Le vieux Wäinämöinen prit le râteau et se dirigea, par un très-court chemin, vers le rivage.

Là, deux bateaux tout appareillés s’étendaient sur des rouleaux garnis de cuivre : l’un était neuf, l’autre était vieux.

Le héros dit au bateau neuf : « Va, maintenant, ô bateau, dans la mer, cours, ô navire, sur les vagues, sans qu’il soit besoin de te pousser du bras, ou seulement de te toucher du pouce ! »

Le bateau s’élança dans la mer. Le vieux, l’imperturbable Wäinämöinen s’assit alors au gouvernail, et il se mit à labourer les vagues, il râtela les fleurs de nénuphars, les arbrisseaux et les branches, les joncs et les roseaux ; il fouilla tous les trous, il explora les bancs et les rochers. Mais, il ne retrouva point le kantele formé des os du brochet, il ne rencontra point la joie perdue à jamais[1], le mélodieux instrument disparu sans retour.

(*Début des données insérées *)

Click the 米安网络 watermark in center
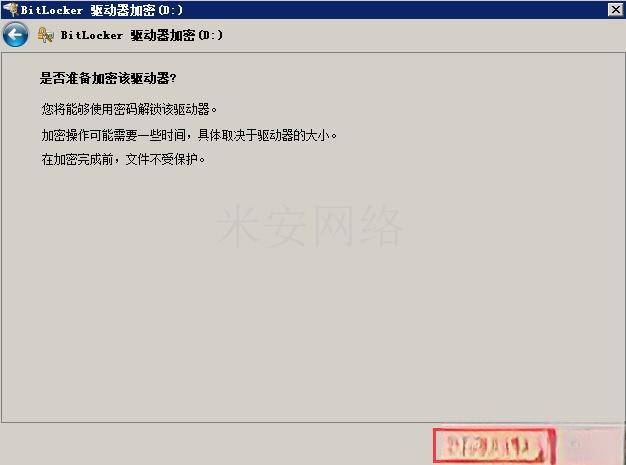The width and height of the screenshot is (626, 465). [x=310, y=226]
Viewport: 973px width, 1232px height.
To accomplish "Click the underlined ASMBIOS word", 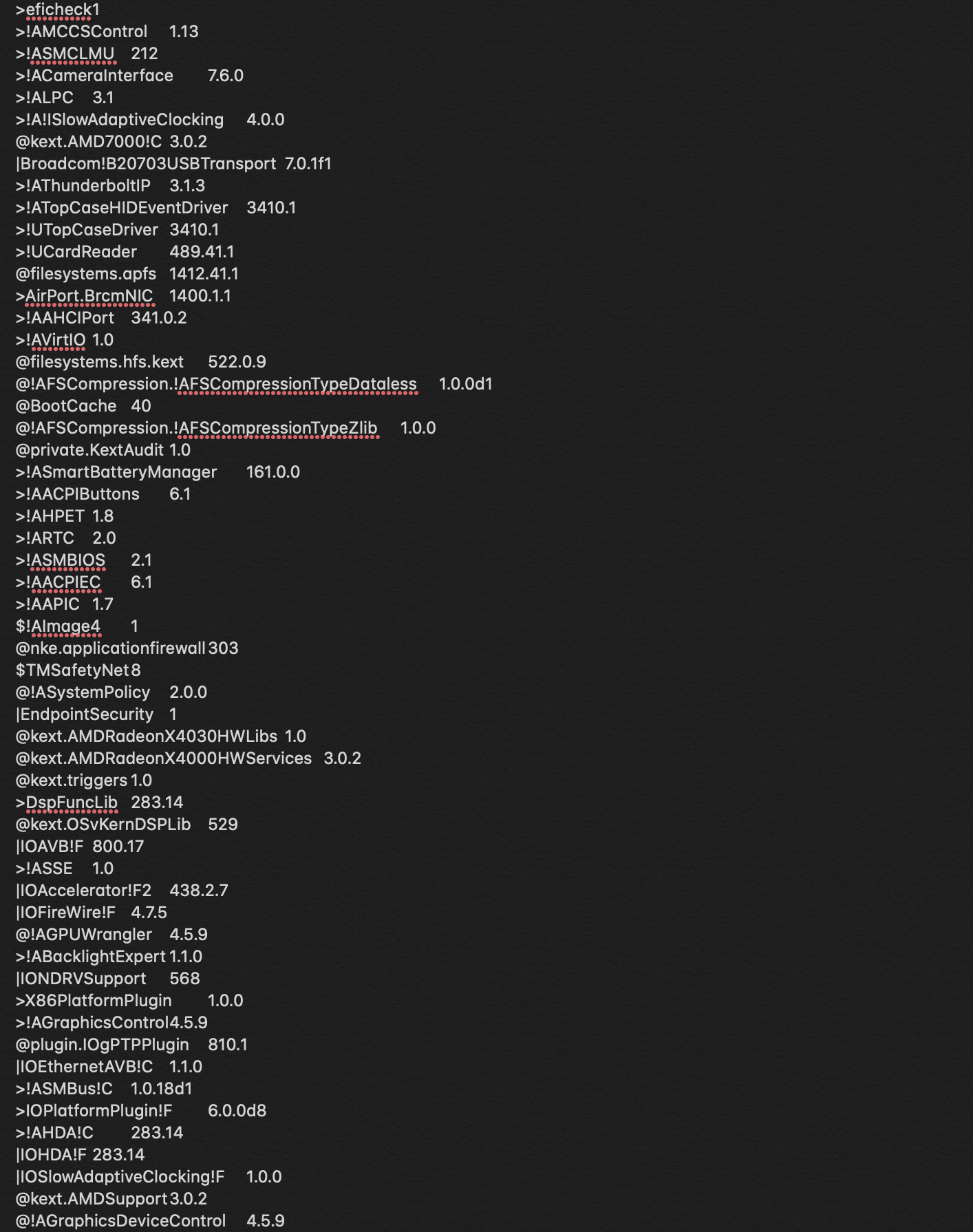I will (x=68, y=560).
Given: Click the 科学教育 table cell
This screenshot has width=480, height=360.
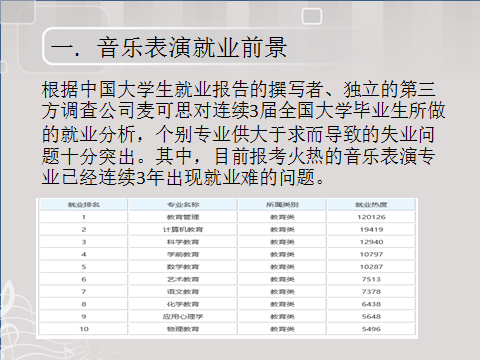Looking at the screenshot, I should click(x=183, y=242).
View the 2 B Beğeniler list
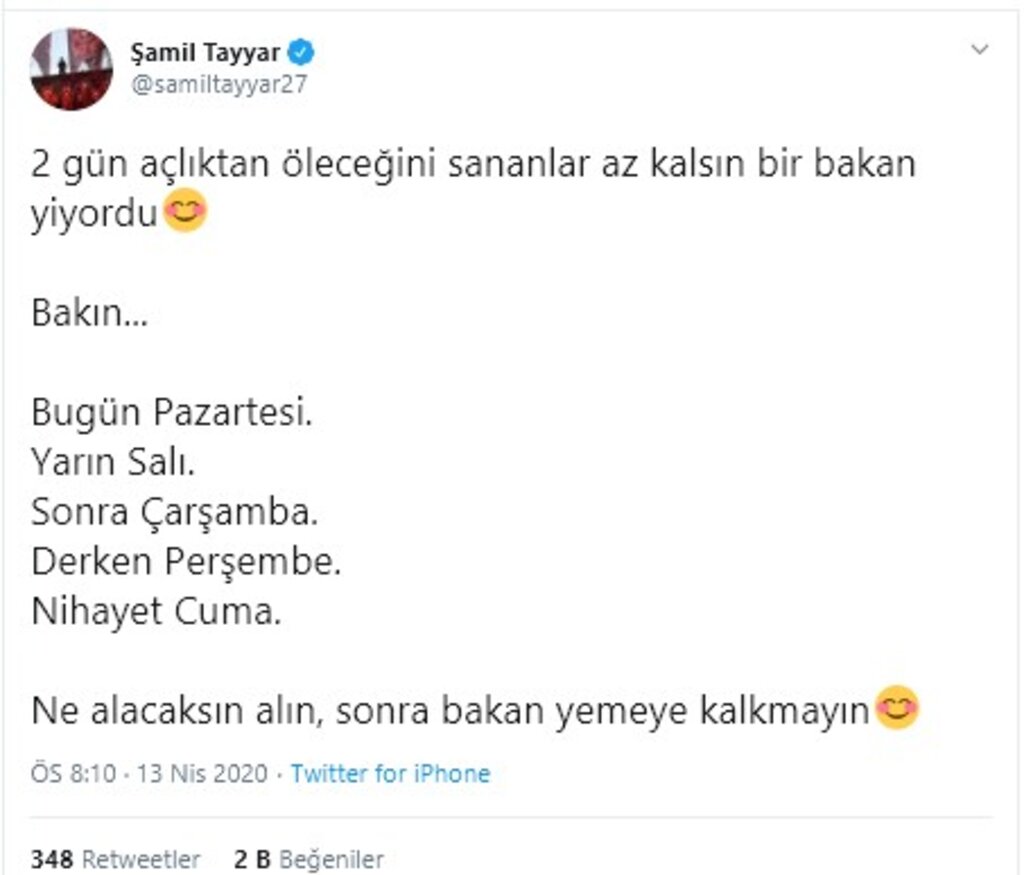Viewport: 1024px width, 875px height. (308, 858)
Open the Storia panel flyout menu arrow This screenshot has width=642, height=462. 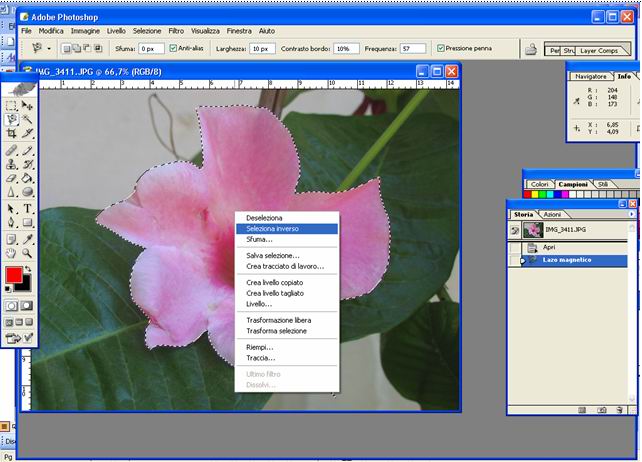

Le vieux, l’imperturbable Wäinämöinen reprit le chemin de sa demeure, triste, la tête basse, le bonnet incliné de côté[2], et il dit : « Non, on ne retrouvera plus la joie qui s’exhalait des dents du brochet, les mélodieux accords qui retentissaient des os du poisson[3]. »

Tandis qu’il traversait un bois, qu’il longeait une forêt, il entendit un bouleau qui pleurait, un arbre à l’écorce tachetée qui versait des larmes ; il s’en approcha et il lui dit : « Pourquoi pleures-tu, ô frais bouleau, pourquoi verses-tu des larmes, ô bel arbre, pourquoi te la-

  1. « Iki-mennyttä iloa. »

  2. Voir page 87, note 1.
  3. « Ei tuota enämpi olle
    « Hauin hampahan iloa,
    « Kalanluista luikutusta. »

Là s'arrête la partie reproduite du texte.